With HA, the system appears unaffected. In a DR situation, things might not be 100% 'Business as Usual'

HA usually recovers from a failure of a component. DR often recovers from the failure of a system.

If you have 10 components and you add 2 for HA, that doesn't cost so much. Building a whole other data center and a copy of all your components is expensive. So you may want to look at other approaches when in 'DR' mode.

Remember: DR should never happen. And if there is a good reason (fire/flood), it's perfectly acceptable to tell your customers 'Look, we've had a disaster, we are in recovery'.

If your house burnt down, you'd tell people you were living in a hotel and that you couldn't have them over for dinner, wouldn't you?

  • Reduced Availability
Simply put, this means that your system in DR state cannot process requests as quickly, or cannot process as many requests.

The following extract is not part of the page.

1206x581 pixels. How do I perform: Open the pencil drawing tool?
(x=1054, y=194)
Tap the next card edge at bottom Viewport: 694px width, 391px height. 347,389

It may be that your live system has 10 servers but your DR system only has 5 (remember - you don't expect it to ever be invoked).

  • Alternate Availability
This is where not all services are available as usual and you have made alternative arrangements.

For example 'We can't offer account opening on-line at the moment. Please contact your local bank branch'.

From an IT point of view, changes can be made. Following 9/11, the BBC put out a 'reduced graphics' version of their site with the emphasis on text and information and not video and graphics. This was due to an overload of their servers due to the number of people wanting information.
  • Deferred Availability

The 'Thanks for your request - we'll process it in a while and come back to you' approach.

This is where queueing mechanisms or similar are used. The system cannot handle all requests in real-time, but may be able to process some overnight when demand is low. It may be that you can't print the event tickets out immediately but you can send copies by email then next day for example.